(Provided records)

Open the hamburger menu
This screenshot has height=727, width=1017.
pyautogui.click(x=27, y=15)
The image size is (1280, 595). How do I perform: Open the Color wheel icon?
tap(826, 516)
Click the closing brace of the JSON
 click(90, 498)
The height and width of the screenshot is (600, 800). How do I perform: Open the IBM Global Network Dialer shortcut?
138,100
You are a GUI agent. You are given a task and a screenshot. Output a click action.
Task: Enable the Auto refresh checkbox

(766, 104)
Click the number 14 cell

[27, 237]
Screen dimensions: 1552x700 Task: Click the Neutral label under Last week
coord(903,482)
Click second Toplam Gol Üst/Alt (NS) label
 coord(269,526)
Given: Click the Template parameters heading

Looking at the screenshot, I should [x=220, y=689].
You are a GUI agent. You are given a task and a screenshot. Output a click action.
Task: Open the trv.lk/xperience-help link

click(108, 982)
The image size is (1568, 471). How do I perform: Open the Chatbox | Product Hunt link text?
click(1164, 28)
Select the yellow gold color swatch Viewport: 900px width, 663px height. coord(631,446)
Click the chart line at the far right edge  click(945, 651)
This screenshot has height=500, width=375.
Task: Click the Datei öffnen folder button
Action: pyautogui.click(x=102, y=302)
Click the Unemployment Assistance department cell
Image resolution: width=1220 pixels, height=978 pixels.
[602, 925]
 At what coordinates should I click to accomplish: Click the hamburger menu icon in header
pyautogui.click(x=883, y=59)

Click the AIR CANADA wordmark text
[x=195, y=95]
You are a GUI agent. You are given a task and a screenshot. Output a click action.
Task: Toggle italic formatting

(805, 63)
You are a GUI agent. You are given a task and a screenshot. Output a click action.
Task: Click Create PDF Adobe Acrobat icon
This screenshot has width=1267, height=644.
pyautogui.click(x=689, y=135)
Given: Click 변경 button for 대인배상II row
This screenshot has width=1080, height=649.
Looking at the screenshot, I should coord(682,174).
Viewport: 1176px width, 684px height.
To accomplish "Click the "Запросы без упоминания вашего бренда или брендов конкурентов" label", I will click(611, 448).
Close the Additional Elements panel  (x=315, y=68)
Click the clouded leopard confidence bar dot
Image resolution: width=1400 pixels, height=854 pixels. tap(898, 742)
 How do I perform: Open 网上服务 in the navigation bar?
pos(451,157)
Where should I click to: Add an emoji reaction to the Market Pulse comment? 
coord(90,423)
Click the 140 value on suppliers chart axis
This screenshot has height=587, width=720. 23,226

(End Provided records)

_Exercise directions_
Give back exactly the lines above, from the line containing "Task: Open the trv.lk/xperience-help link" through the line containing "Select the yellow", with both end lines and nothing more.

_Result of this exercise_
Task: Open the trv.lk/xperience-help link

click(108, 982)
The image size is (1568, 471). How do I perform: Open the Chatbox | Product Hunt link text?
click(1164, 28)
Select the yellow gold color swatch Viewport: 900px width, 663px height. coord(631,446)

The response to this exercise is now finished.